Truly chilling story. It's so sad, and so freaking descriptive. Where'd you get the idea? Really great writing Zerom. It seems so realistic [if there were storms like that destroying the world...]

~Caecilia, down at the Roadhouse
7/7/2008 c1 2Imaginary Rose
I'm reviewing as I go along so you have the joy of knowing what I was thinking as I read. Yay, for you!

[I’m no where near...] Nowhere is one word.

[...she needed to have some sense...] Not really liking this guy.

[...like a great dark octopus...] Nice imagery this invokes.

[No one in America...] Ah, Americans...

[...swear was sulfur.] Sulfur? Hm, usually associated with demons.

[...just a little thicker then water...] Bloodlike? Very creepy.

[Then the dark was pierced by a scream...] I actually felt a chill.

[...slapped her.] Ugh. I suppose I can see where he's coming from, but it doesn't mean I have to like it.

[I realized it really was a trap...] Pretty smart zombies.

Good story, very interesting. I'm not really into zombies and you reminded me why. :P Now I'm off to find some fluffbunnies to protect me from the zombies.

-IRP
6/24/2008 c1 1Josh Howatt
Cree-py!

Well, this was a really interesting read. You should definitley sell the concept to Hollywood.

The writing is half-way decent. DEFINITELY need to review your grammar. A lot, a lot of typos. But once you iron that out I'm sure it's going to be very good. I could also see you fleshing this out to a full-length book, it's such an interesting idea.

I especially liked the idea of primordial energies coming back to haunt our present humanity.

The lead characters are good. You can kinda get a feel for him through his inner-dialogue, but I wish we could get a clearer image of his physicality. I have no clue what he looks like.

SOme of the descriptions of the storm begin to get a tad repetative. ie: crimson lightingbolt, ruby flash of light, ...there was another that sounded very similar.

Overall, I though I thought the story was very interesting and with some work, could be very strong.

Kudos.

Josh
6/24/2008 c1 10Anya Mabell
Generally, this type of thing isn't my cup of tea but I have to say that I liked it.
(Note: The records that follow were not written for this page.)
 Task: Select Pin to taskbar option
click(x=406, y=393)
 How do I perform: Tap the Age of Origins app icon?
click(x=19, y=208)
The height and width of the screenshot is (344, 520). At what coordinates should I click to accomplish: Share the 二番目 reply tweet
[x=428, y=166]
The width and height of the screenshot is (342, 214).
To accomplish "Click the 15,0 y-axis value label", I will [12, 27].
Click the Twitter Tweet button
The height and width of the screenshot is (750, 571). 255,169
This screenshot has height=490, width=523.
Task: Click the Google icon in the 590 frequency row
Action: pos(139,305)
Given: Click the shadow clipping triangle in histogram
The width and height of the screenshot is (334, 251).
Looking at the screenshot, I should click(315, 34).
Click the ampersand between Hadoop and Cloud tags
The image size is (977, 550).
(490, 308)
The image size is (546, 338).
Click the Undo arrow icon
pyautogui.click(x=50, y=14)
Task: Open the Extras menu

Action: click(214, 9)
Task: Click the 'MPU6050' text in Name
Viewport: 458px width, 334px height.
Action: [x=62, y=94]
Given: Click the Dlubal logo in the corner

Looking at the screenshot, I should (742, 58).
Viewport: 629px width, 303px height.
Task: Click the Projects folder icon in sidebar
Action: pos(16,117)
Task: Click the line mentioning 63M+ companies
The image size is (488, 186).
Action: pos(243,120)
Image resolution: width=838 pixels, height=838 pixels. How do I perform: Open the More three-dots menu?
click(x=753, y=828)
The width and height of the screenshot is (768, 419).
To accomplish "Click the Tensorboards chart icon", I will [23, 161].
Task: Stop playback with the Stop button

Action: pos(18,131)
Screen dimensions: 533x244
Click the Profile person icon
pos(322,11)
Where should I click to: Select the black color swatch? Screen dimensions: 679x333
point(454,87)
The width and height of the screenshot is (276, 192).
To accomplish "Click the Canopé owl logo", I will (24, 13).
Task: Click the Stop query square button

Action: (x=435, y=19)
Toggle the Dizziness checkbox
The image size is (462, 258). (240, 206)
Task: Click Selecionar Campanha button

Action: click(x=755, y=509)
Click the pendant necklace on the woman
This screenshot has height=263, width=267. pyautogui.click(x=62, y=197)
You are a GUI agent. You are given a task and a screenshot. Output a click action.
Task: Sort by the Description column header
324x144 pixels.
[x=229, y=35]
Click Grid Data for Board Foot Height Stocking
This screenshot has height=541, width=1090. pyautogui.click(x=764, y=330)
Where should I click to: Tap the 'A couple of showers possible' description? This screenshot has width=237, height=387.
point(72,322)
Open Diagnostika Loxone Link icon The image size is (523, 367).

It was certainly creepy, and the idea is really original. I enjoyed the beginning and the end the most. The beginning because it seems like a relatively normal story at first and therefore sets up the shock factor later, and the end because you get a clear sense of how traumatized this guy is. I do think that throughout the middle you should somehow heighten the sense of chaos-your sentences are good, but I think if you condensed them and really watched your word choice it would make the scenario that much more believable. Also, please pay attention to the difference between "then" and "than". "it was bigger then the wolf-dog Peaches" Then should be than here.